*THE PROBLEM*:
Produce a word-for-word copy of the data that follows, excluding images.

*SUPPLIED INFORMATION*:
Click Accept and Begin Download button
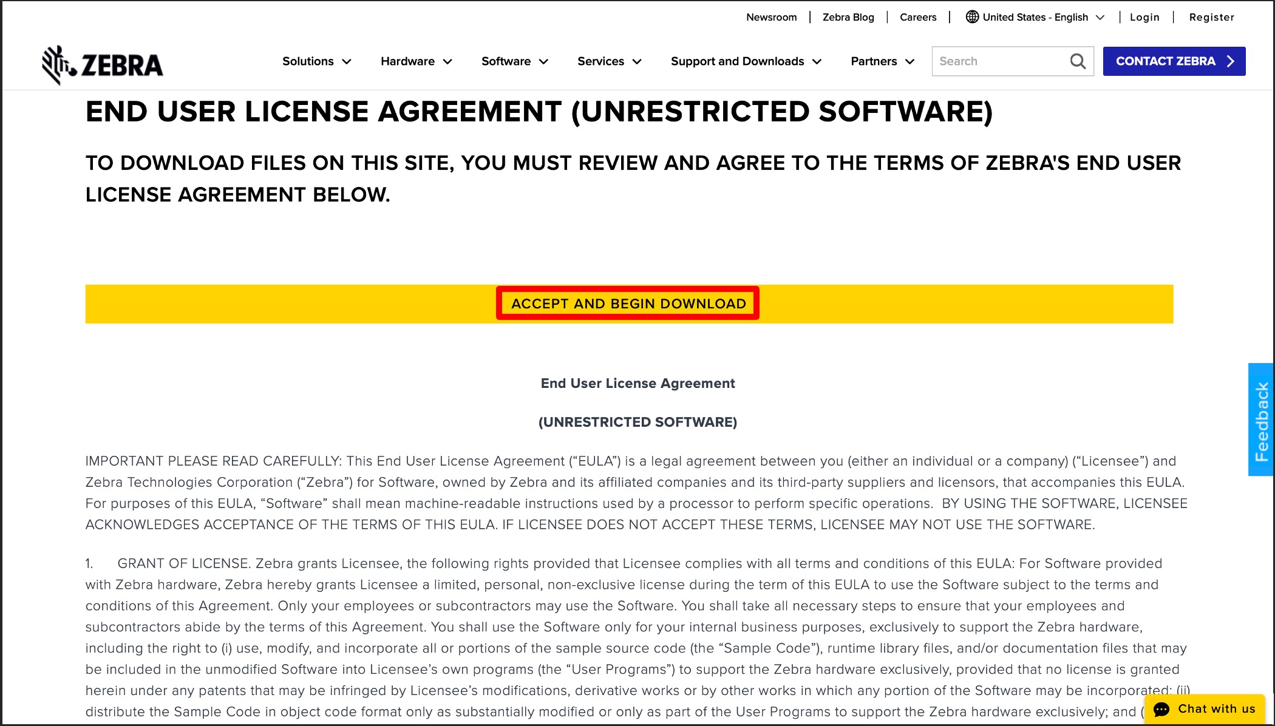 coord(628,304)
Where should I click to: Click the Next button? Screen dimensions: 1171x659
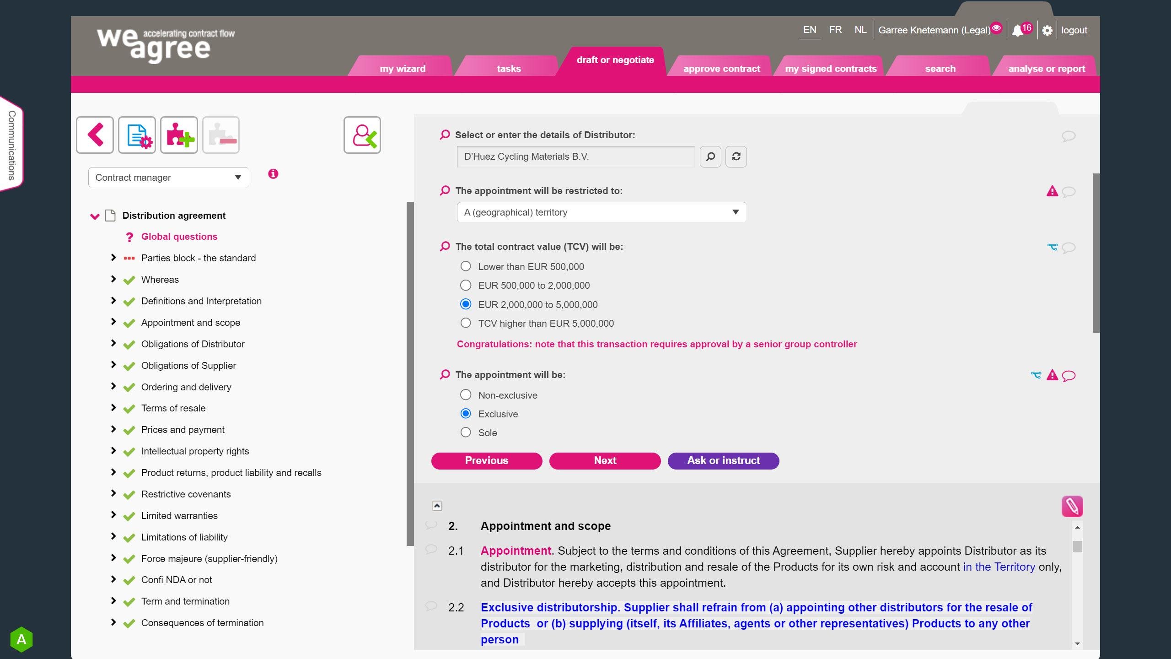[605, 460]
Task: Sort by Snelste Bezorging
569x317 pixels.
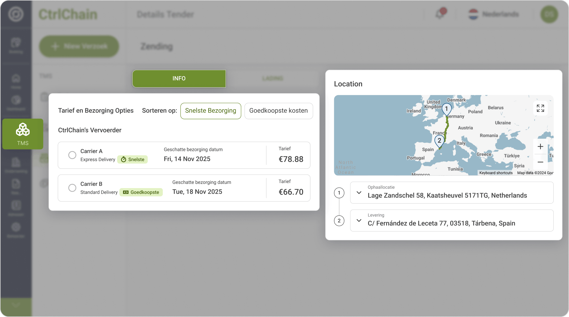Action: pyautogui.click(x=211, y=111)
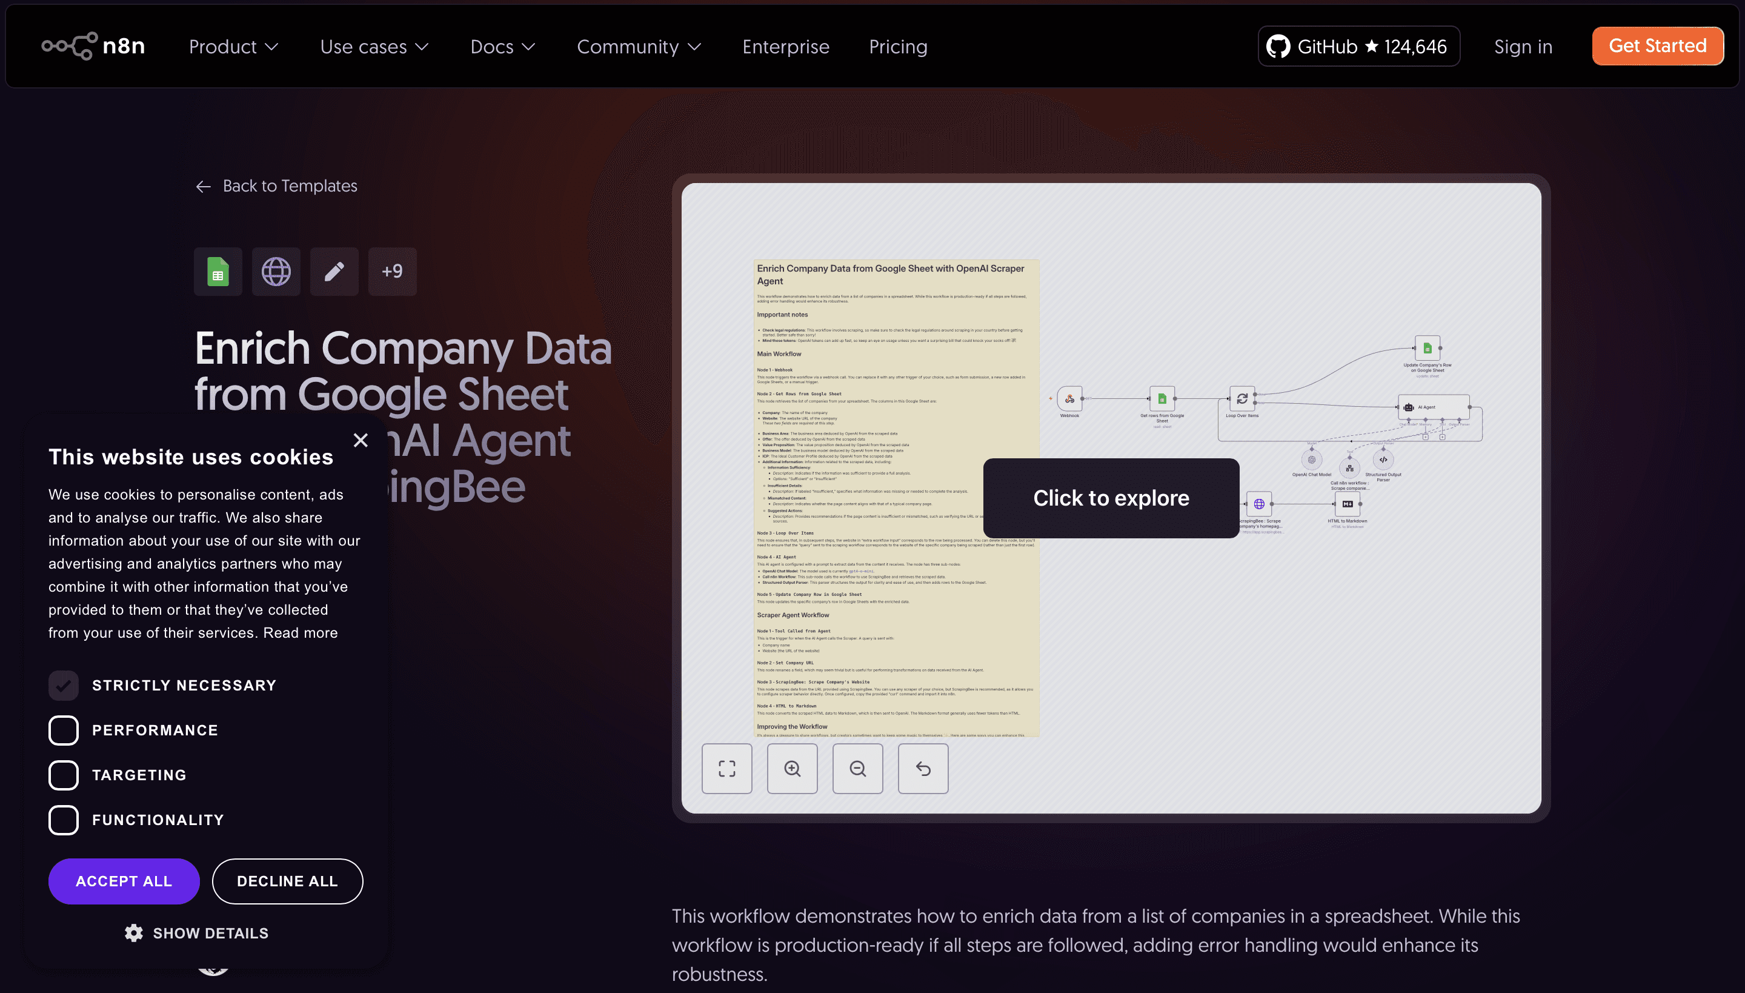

*SOLUTION TO THIS PROBLEM*:
Click Accept and Begin Download button
 coord(628,304)
Where should I click to: Click the Next button? Screen dimensions: 1171x659
[605, 460]
Task: Sort by Snelste Bezorging
569x317 pixels.
Action: pyautogui.click(x=211, y=111)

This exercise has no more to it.